[TASK DIRECTIONS] Among the lines below, a stretch begins at the one with "Jak dobrać kolor" and ends at the one with "Email (962, 901)". Repeat that stretch exactly, ends included.

[Collected data entries]
★ ★ ★

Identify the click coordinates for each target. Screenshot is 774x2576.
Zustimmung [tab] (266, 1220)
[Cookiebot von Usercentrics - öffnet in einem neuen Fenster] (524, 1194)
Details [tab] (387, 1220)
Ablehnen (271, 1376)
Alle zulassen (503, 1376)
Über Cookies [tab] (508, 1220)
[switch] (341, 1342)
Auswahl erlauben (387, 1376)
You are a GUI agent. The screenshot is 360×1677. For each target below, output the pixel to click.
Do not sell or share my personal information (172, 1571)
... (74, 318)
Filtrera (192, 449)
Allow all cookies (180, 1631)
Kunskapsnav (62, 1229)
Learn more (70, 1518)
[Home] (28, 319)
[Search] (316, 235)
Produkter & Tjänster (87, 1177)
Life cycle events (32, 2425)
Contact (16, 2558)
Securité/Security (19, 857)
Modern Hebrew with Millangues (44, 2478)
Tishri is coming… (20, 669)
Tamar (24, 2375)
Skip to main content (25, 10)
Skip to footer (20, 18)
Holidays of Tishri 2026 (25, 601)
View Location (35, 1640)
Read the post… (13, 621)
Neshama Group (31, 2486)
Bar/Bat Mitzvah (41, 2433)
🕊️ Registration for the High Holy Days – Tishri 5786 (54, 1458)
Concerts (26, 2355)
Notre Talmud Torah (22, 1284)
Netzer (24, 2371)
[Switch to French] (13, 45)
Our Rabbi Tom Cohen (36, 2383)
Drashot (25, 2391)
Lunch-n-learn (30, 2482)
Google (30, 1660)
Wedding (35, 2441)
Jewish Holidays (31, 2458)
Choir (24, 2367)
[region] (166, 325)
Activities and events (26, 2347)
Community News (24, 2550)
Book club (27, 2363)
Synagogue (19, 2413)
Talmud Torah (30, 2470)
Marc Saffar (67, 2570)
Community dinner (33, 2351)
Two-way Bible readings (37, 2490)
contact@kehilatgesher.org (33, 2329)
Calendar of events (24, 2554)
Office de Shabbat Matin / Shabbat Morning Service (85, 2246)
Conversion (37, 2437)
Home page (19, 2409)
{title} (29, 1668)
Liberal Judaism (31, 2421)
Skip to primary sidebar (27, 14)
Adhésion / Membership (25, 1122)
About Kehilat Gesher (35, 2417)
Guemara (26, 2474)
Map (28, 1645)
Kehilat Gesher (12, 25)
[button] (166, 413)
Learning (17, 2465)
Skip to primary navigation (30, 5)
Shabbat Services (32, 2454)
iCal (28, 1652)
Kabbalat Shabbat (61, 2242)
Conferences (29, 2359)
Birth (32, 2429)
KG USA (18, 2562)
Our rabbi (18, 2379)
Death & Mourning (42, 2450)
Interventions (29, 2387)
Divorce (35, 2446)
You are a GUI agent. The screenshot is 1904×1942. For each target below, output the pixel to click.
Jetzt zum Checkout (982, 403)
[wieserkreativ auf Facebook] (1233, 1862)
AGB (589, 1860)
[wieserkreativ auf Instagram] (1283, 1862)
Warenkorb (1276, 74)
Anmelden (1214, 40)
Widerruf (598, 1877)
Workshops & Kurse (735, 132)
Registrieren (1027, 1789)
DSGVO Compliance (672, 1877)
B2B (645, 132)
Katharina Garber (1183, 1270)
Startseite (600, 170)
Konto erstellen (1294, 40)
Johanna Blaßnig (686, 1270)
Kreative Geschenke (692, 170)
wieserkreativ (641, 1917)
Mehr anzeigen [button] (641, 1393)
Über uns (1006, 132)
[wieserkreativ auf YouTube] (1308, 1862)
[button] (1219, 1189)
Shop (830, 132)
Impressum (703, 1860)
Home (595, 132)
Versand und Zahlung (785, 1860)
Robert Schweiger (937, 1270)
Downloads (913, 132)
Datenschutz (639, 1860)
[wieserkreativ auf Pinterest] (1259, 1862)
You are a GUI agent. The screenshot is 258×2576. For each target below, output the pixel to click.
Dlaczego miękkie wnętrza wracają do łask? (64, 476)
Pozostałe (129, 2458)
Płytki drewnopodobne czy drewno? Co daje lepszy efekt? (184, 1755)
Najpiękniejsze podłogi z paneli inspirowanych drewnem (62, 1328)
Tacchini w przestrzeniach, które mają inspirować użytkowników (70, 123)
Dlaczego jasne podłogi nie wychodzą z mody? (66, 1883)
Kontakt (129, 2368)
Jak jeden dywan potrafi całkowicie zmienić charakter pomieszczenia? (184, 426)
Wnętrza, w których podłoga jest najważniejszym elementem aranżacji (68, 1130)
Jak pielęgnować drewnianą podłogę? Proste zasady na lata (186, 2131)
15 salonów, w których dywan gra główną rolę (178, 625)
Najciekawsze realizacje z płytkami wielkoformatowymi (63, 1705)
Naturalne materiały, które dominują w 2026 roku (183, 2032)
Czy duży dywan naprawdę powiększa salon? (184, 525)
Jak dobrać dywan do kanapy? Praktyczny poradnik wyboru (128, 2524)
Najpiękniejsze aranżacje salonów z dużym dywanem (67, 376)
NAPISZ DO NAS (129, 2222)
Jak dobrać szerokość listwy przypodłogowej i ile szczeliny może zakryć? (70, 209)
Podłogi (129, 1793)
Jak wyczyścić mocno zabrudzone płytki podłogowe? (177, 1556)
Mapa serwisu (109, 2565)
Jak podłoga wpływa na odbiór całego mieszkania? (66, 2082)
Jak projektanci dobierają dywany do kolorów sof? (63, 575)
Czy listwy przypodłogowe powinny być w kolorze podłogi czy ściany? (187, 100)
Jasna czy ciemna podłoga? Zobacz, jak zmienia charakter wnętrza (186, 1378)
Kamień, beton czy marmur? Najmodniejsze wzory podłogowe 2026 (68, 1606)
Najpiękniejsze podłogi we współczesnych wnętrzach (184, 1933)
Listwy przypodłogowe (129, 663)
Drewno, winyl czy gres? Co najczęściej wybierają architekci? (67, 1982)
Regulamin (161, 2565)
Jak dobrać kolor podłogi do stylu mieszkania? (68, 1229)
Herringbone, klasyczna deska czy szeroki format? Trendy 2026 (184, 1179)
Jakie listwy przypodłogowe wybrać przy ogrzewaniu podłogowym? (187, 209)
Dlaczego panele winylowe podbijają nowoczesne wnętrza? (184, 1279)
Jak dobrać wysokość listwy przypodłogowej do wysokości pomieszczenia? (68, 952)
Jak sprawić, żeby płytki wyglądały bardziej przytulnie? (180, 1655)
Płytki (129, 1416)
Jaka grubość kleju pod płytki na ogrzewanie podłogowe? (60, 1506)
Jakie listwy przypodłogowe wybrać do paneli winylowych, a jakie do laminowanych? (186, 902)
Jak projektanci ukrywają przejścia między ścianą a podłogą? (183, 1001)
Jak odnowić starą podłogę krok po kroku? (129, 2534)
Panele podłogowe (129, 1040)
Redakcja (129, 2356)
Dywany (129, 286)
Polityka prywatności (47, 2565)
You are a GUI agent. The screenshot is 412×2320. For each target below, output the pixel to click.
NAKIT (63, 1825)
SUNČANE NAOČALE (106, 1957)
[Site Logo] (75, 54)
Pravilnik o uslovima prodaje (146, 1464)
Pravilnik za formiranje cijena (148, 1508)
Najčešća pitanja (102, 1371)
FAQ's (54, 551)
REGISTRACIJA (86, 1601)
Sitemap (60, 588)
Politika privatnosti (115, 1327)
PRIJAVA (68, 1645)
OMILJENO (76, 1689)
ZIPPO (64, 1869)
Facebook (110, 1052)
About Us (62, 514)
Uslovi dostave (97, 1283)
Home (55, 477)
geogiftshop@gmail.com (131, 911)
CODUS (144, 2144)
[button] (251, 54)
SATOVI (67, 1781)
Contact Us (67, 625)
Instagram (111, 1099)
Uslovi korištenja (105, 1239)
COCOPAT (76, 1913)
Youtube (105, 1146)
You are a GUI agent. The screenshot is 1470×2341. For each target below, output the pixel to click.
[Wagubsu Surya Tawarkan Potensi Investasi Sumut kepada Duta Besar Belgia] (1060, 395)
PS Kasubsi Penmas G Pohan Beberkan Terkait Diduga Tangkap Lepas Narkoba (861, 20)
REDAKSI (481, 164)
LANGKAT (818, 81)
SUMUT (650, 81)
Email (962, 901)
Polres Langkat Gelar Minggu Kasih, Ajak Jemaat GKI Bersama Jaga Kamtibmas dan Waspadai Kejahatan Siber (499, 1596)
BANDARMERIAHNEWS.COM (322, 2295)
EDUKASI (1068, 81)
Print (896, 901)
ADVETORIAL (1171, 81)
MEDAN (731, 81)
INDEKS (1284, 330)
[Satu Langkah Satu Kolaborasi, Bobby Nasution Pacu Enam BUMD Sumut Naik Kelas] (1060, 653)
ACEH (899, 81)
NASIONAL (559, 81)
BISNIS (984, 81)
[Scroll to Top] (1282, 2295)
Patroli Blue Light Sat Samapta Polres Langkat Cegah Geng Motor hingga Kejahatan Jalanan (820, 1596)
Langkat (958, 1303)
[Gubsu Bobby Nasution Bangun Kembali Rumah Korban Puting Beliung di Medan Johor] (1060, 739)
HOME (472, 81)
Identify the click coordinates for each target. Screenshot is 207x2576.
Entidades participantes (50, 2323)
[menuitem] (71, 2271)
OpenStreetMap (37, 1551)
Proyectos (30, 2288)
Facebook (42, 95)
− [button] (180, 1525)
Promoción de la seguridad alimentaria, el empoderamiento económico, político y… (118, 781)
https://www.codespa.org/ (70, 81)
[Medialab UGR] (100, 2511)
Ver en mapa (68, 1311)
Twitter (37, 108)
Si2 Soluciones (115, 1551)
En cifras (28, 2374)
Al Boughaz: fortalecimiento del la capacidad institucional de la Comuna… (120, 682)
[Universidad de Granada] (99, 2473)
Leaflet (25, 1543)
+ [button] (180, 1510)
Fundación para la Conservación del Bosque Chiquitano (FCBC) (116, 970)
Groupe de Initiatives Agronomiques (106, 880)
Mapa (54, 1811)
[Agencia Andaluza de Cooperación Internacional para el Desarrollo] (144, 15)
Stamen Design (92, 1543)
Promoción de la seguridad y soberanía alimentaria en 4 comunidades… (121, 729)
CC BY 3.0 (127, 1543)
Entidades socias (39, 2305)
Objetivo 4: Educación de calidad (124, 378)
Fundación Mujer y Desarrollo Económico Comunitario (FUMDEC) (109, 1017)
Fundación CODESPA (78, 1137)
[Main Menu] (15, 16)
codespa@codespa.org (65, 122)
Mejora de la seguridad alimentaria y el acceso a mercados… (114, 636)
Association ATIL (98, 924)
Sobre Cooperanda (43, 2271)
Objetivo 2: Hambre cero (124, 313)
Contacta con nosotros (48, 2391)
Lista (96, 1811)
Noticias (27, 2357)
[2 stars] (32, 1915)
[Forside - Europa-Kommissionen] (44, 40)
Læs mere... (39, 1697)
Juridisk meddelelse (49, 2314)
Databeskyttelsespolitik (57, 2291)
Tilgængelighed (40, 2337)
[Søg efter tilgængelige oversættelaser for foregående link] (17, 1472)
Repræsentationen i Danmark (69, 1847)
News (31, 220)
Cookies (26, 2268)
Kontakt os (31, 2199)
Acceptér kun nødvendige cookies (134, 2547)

★ ★ ★

[SOLUTION FOR THIS PROBLEM]
Jak dobrać kolor podłogi do stylu mieszkania? (68, 1229)
Herringbone, klasyczna deska czy szeroki format? Trendy 2026 (184, 1179)
Jakie listwy przypodłogowe wybrać przy ogrzewaniu podłogowym? (187, 209)
Dlaczego panele winylowe podbijają nowoczesne wnętrza? (184, 1279)
Jak dobrać wysokość listwy przypodłogowej do wysokości pomieszczenia? (68, 952)
Jak sprawić, żeby płytki wyglądały bardziej przytulnie? (180, 1655)
Płytki (129, 1416)
Jaka grubość kleju pod płytki na ogrzewanie podłogowe? (60, 1506)
Jakie listwy przypodłogowe wybrać do paneli winylowych, a jakie do laminowanych? (186, 902)
Jak projektanci ukrywają przejścia między ścianą a podłogą? (183, 1001)
Jak odnowić starą podłogę krok po kroku? (129, 2534)
Panele podłogowe (129, 1040)
Redakcja (129, 2356)
Dywany (129, 286)
Polityka prywatności (47, 2565)
You are a GUI agent. The screenshot is 412×2320. For each target below, output the pixel to click.
NAKIT (63, 1825)
SUNČANE NAOČALE (106, 1957)
[Site Logo] (75, 54)
Pravilnik o uslovima prodaje (146, 1464)
Pravilnik za formiranje cijena (148, 1508)
Najčešća pitanja (102, 1371)
FAQ's (54, 551)
REGISTRACIJA (86, 1601)
Sitemap (60, 588)
Politika privatnosti (115, 1327)
PRIJAVA (68, 1645)
OMILJENO (76, 1689)
ZIPPO (64, 1869)
Facebook (110, 1052)
About Us (62, 514)
Uslovi dostave (97, 1283)
Home (55, 477)
geogiftshop@gmail.com (131, 911)
CODUS (144, 2144)
[button] (251, 54)
SATOVI (67, 1781)
Contact Us (67, 625)
Instagram (111, 1099)
Uslovi korištenja (105, 1239)
COCOPAT (76, 1913)
Youtube (105, 1146)
You are a GUI agent. The screenshot is 1470×2341. For each target below, output the pixel to click.
[Wagubsu Surya Tawarkan Potensi Investasi Sumut kepada Duta Besar Belgia] (1060, 395)
PS Kasubsi Penmas G Pohan Beberkan Terkait Diduga Tangkap Lepas Narkoba (861, 20)
REDAKSI (481, 164)
LANGKAT (818, 81)
SUMUT (650, 81)
Email (962, 901)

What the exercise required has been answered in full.